# GIVEN ENTRIES
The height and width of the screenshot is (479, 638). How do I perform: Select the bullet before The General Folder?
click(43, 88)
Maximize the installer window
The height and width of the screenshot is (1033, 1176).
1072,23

# CHALLENGE
Copy each of the rows above word for word, keeping the original order and line breaks.

# FULL SOLUTION
The height and width of the screenshot is (479, 638). How do I perform: Select the bullet before The General Folder?
click(43, 88)
Maximize the installer window
The height and width of the screenshot is (1033, 1176).
1072,23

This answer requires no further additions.